(Data provided)

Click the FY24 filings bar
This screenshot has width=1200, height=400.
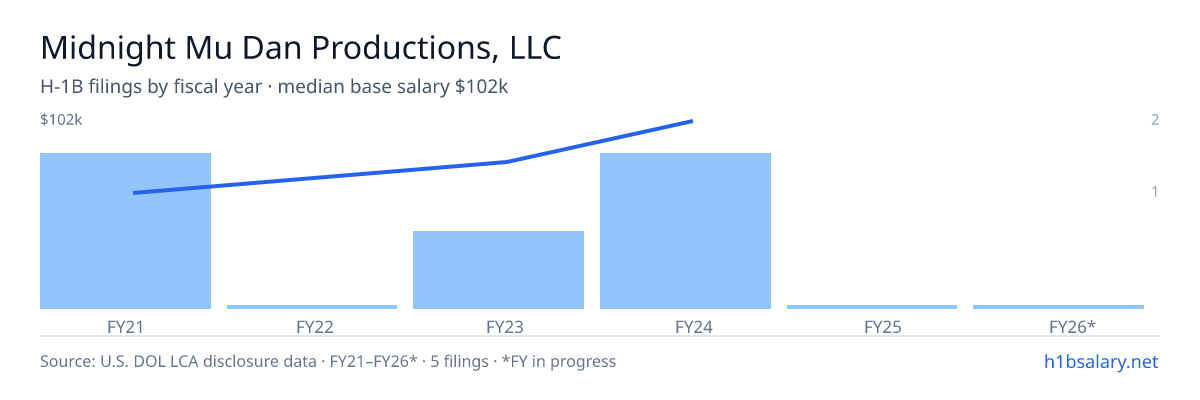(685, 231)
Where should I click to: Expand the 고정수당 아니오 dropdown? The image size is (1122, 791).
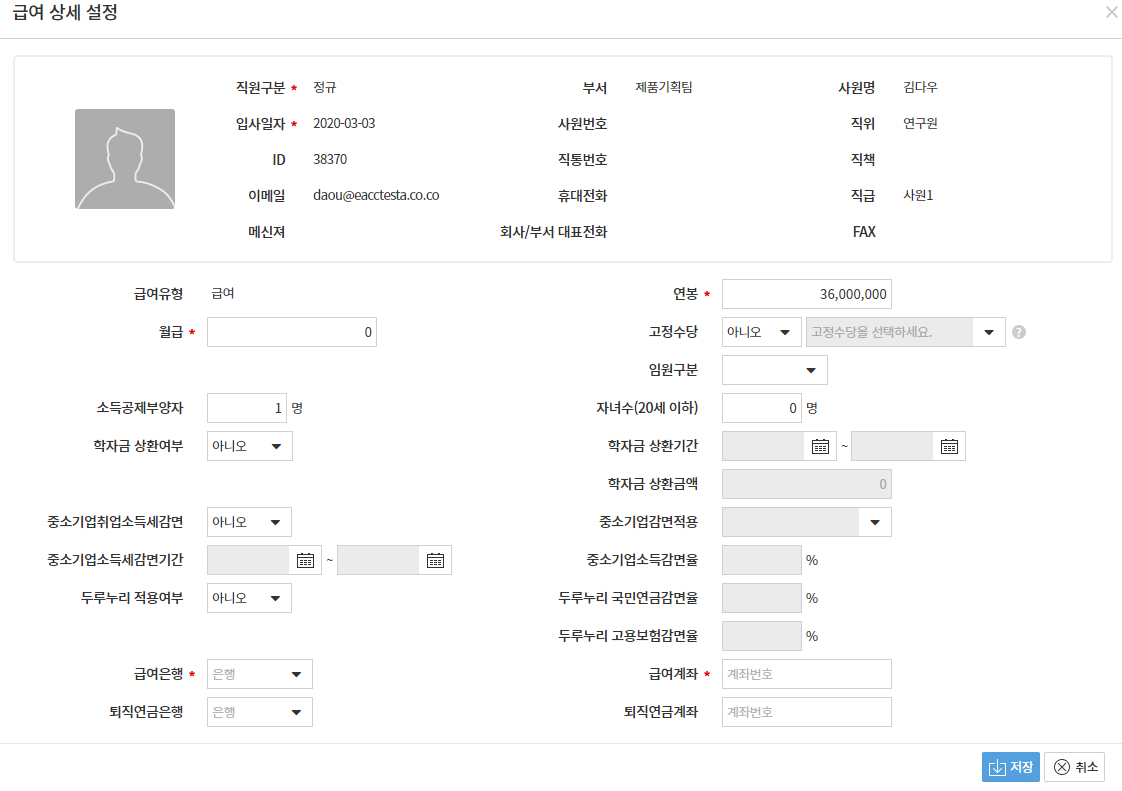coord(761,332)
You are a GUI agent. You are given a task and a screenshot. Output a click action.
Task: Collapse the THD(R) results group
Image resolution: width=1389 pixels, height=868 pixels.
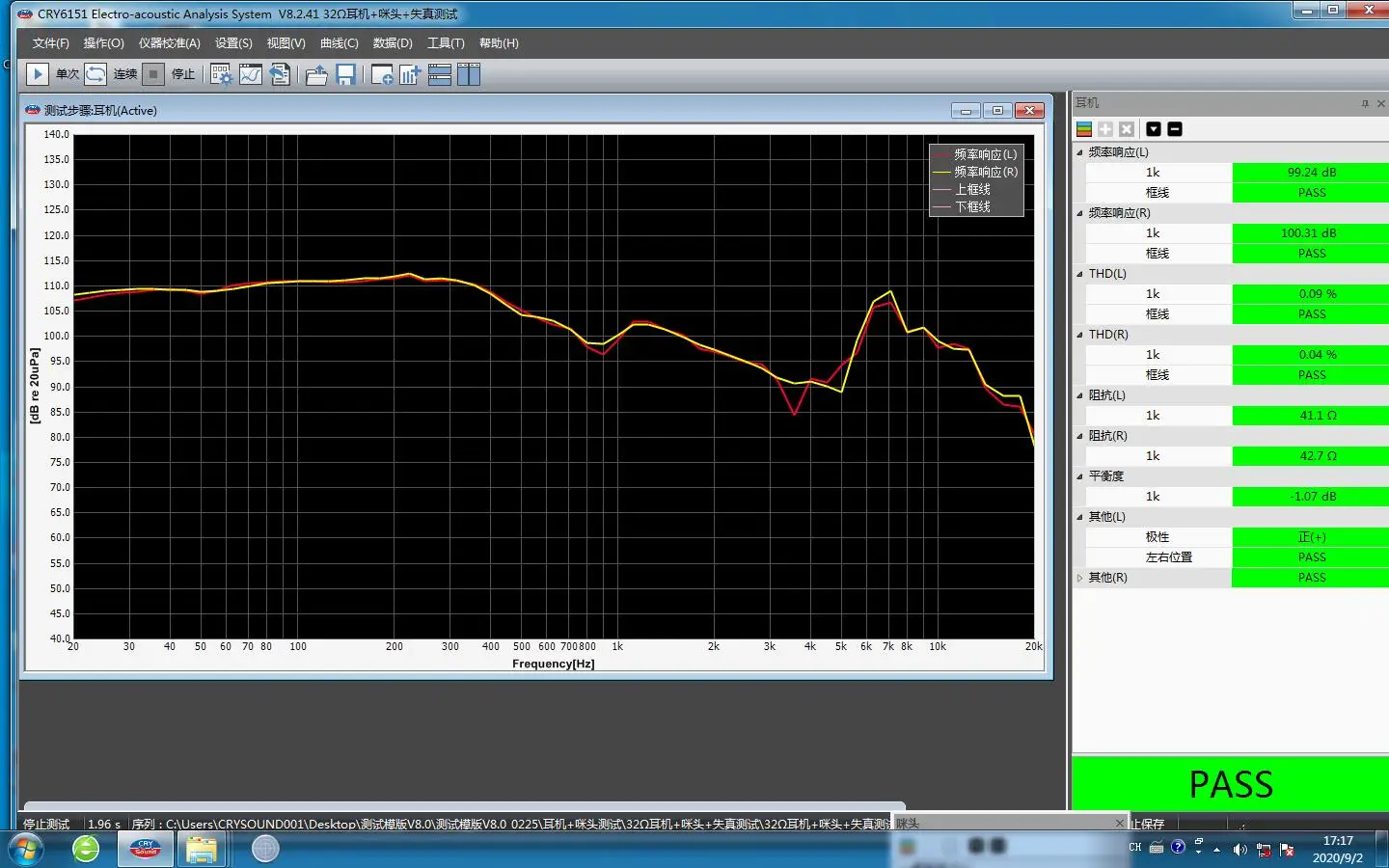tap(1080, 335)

(End Data provided)
(Data provided)

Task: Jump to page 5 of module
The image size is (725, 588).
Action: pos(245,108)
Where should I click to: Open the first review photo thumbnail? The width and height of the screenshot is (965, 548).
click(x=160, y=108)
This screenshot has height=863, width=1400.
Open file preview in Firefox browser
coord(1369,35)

(End Data provided)
(Data provided)

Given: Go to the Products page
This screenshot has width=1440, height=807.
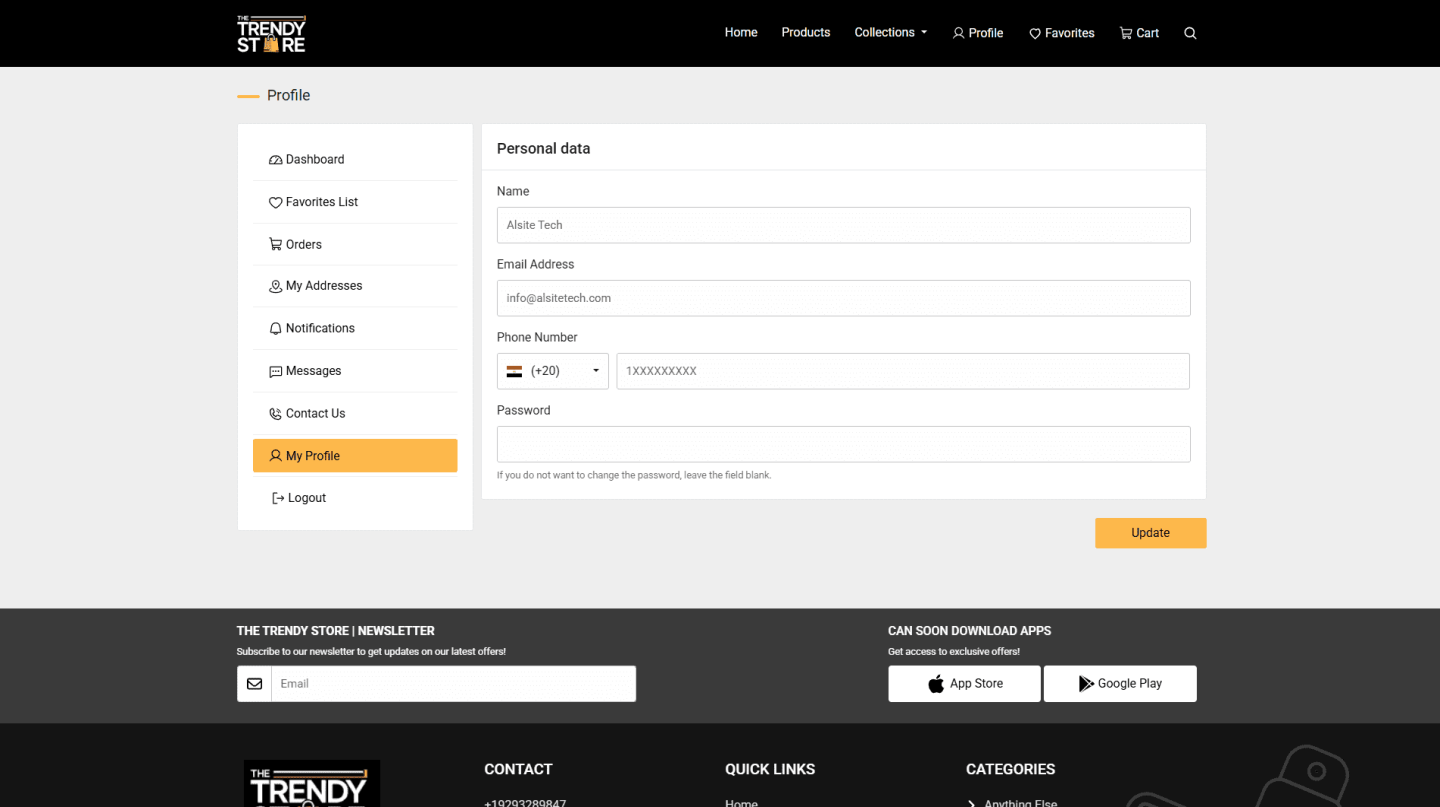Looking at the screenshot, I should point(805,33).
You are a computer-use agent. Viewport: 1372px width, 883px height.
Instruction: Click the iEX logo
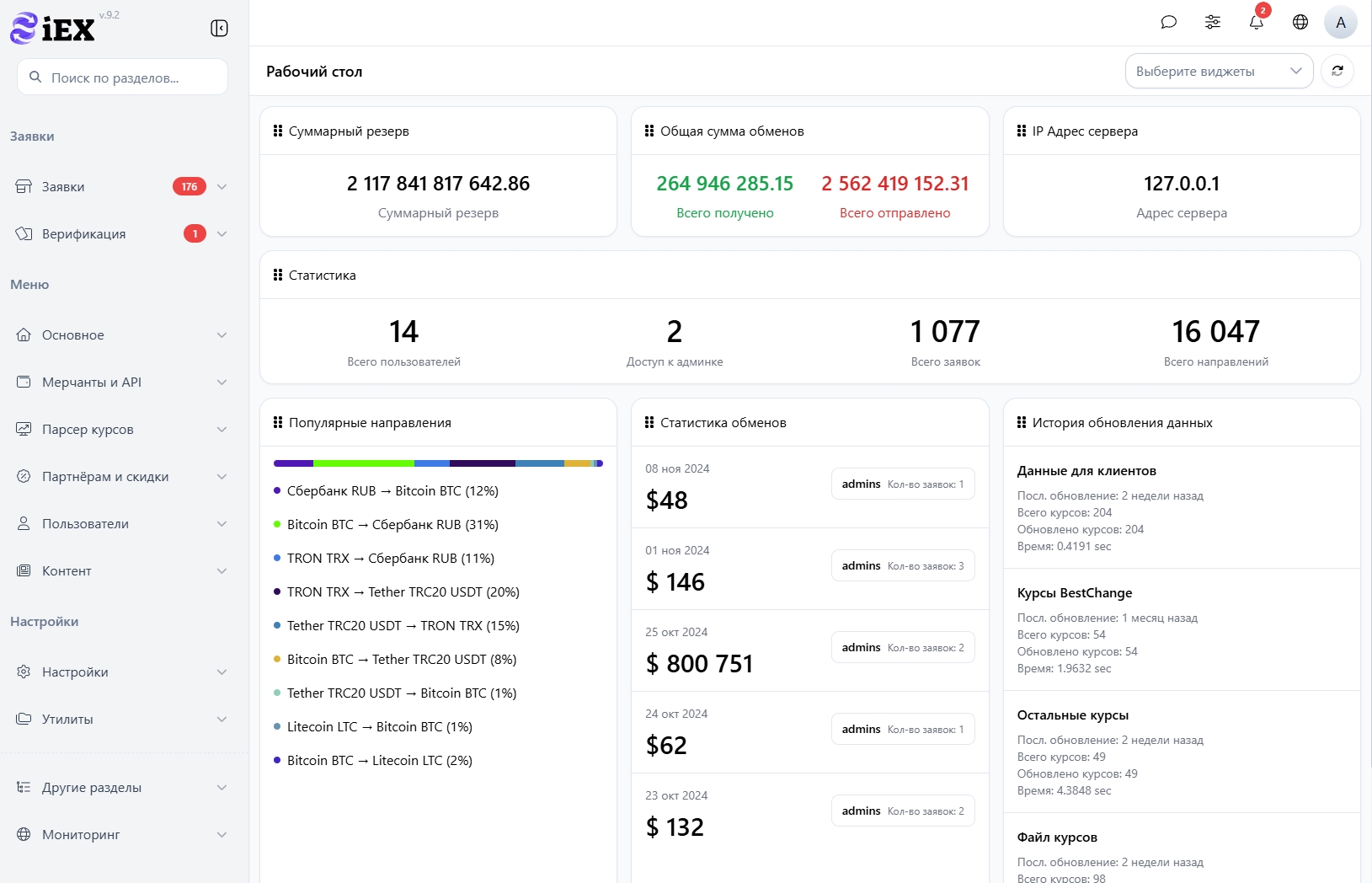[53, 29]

(End Data provided)

Directions:
Whenever the word "agent" shows up in a line of the entries, copy that line.

Output:
You are a GUI agent. You are given a task and a screenshot. Output a click action.
You are a computer-use agent. Viewport: 1372px width, 883px height.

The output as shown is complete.